In such a case, the interval forecasts are directly determined from the
forecast density. Finally, the bootstrap method foresees
that the multi-step-ahead forecasts are derived from \[y_{t+h}^{bo} = \hat{B}_1'z_{t+h} +
\frac{1}{B}\sum_{b=1}^{B} \tilde{G}_{t+h}\left(s_{t+h}; \hat{\gamma},
\hat{c}\right)\hat{B}_2'z_{t+h}^{bo}\] where \(z_{t+h}^{bo} = \left[1,
\left(y_{t+h-1}+\varepsilon_{t+h}^{bo}\right)', \ldots,
\left(y_{t+h-p}+\varepsilon_{t+h-p+1}^{bo}\right)',
x_{t+h}'\right]'\), \(\varepsilon_{t+h}^{bo}\) is sampled from
the \(T \times n\) matrix of residuals.
As in the case of the Monte Carlo method, the interval
forecasts are derived from the forecast density.
predict(object, ..., n.ahead = 1, conf.lev = 0.95, st.new = NULL,
st.num = NULL, newdata = NULL,
method = c('naive', 'Monte Carlo', 'bootstrap'))
The predict method returns a list with a class attribute
"vlstarpred" and two elements: a list denoted with the name
forecasts containing the predicted values and the interval
forecasts for each of the steps ahead, and the matrix with the values of
\(y\).
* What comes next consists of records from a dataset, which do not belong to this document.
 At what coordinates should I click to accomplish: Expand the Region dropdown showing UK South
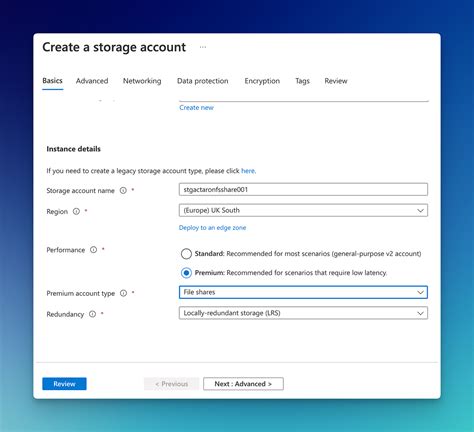tap(303, 210)
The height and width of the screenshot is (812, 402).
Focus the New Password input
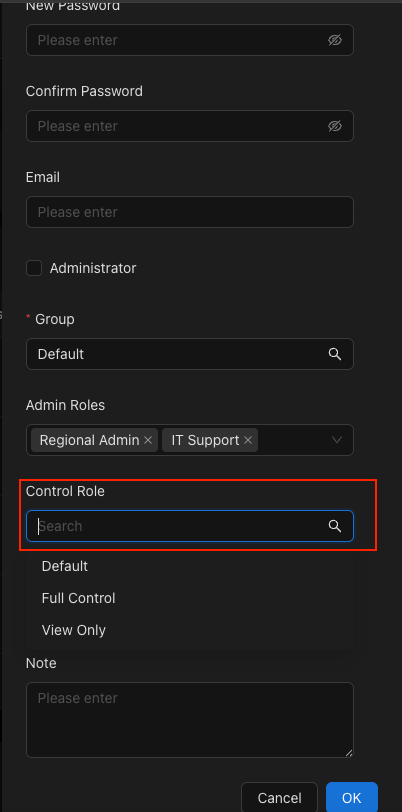190,40
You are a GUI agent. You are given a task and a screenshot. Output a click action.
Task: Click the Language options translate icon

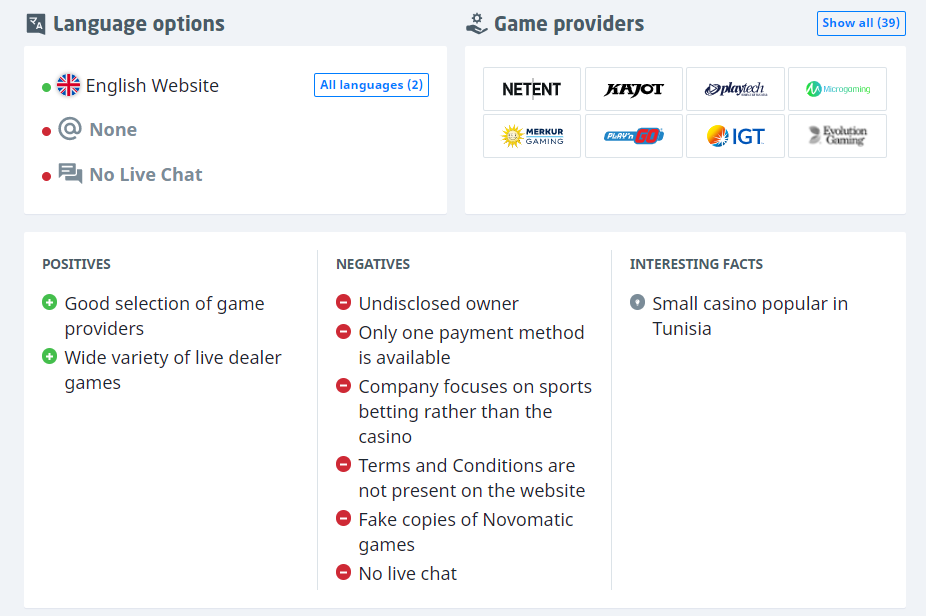(36, 24)
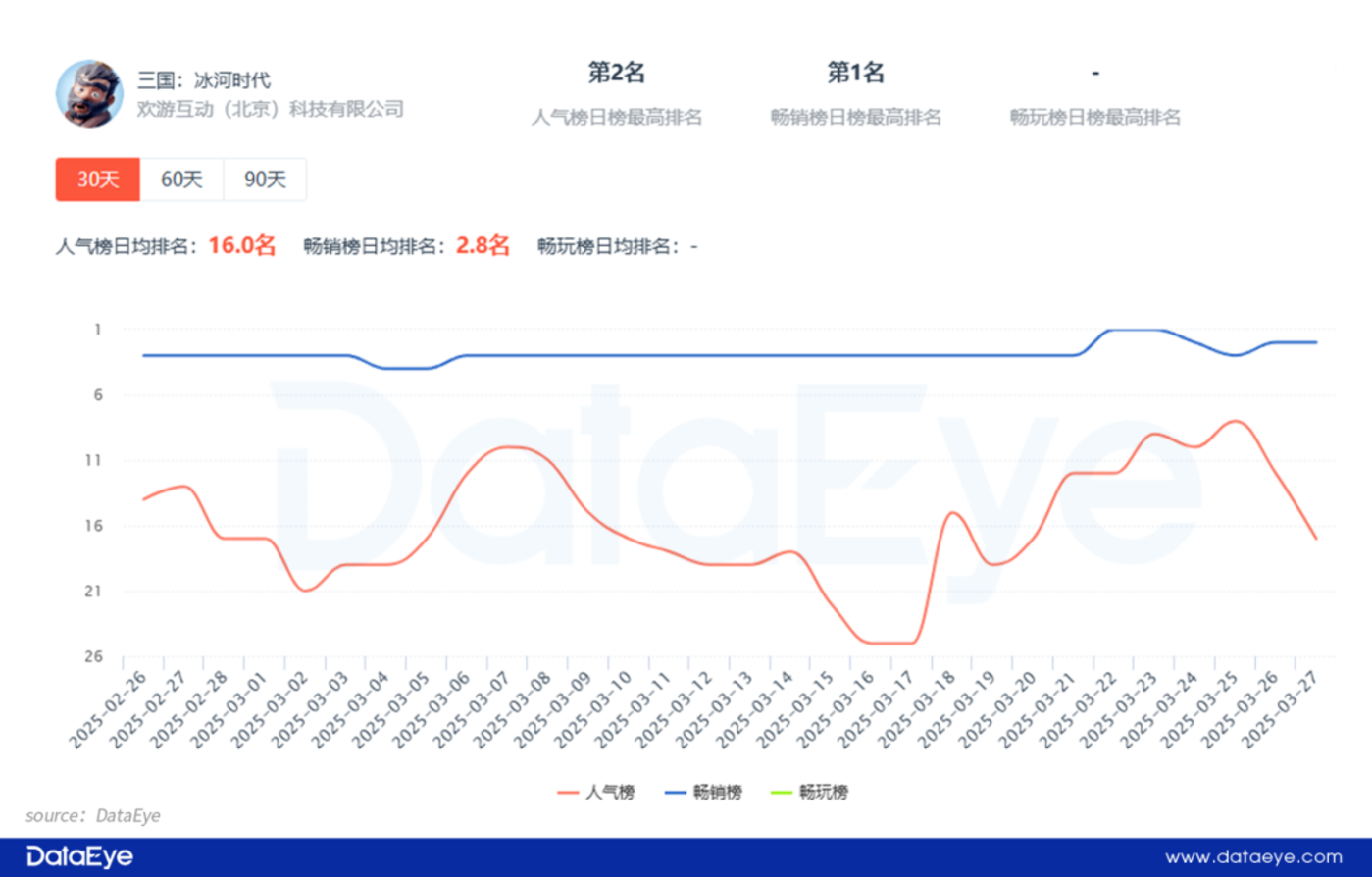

The print method is
applicable to objects of this class and returns the forecasts with upper
and lower interval forecasts. The plot method draws the
time series plots with the interval forecasts in the out-of-sample
period.
The here applied VLSTAR model is one of the possible ways of modelling nonlinear relationships. Alternatively, nonlinearity in a multivariate framework can be modelled through a Threshold Vector Autoregression (TVAR) or Markov-switching Vector Autoregressive (MSVAR) model. The VLSTAR and the TVAR models are both based on the assumption that the variable that defines the regime-switching is observable, while the MSVAR is mainly based on the assumption that regime-switches are defined by a latent Markov process. When the practitioner has enough information on the factors that drive the dynamics of the dependent variables, using VLSTAR or TVAR models may reduce the uncertainty related to the regimes and may produce more accurate predictions than an MSVAR model (see Hubrich and Teräsvirta 2013). In other words, the VLSTAR is a model with a continuum of states where the change between a number of regimes is smooth, the TVAR is mostly conceived to analyse the dynamics of variables that switch abruptly between the regimes. The VLSTAR model can be seen as a general version of the TVAR that allows also for the regimes to change smoothly. Indeed, when \(\gamma \rightarrow \infty\) for each regime, the VLSTAR model becomes a TVAR model with well-defined changes of regimes. Conversely, when \(\gamma \rightarrow 0\), the model becomes a simple VAR model.
The starvars package further differs from the tsDyn and the MSBVAR by (Brandt 2016) packages, which permit the estimation of the TVAR and MSVAR models, since it allows the use of exogenous variables in the estimation set. This is a useful tool since practitioners may control for potential explanatory variables different from lags of the dependent variable to obtain parameter estimates and dependent variables predictions.
To illustrate how the R package starvars works in practical
situations, we present an empirical application with multivariate time
series of stock prices. Starting from the prices of \(n=3\) stocks of the tech companies, Amazon,
Microsoft and Google, available in the dataset techprices,
we model the monthly realized covariances assuming that their dynamics
can be captured by a flexible specification like the VLSTAR model which
nests the linear VAR. First, we construct the \(n(n+1)/2\) monthly series of realized
covariances and their Cholesky factors which are modelled through
VLSTAR. This solves the problem of obtaining positive semidefinite
covariance matrices that can be used in finding optimal portfolios.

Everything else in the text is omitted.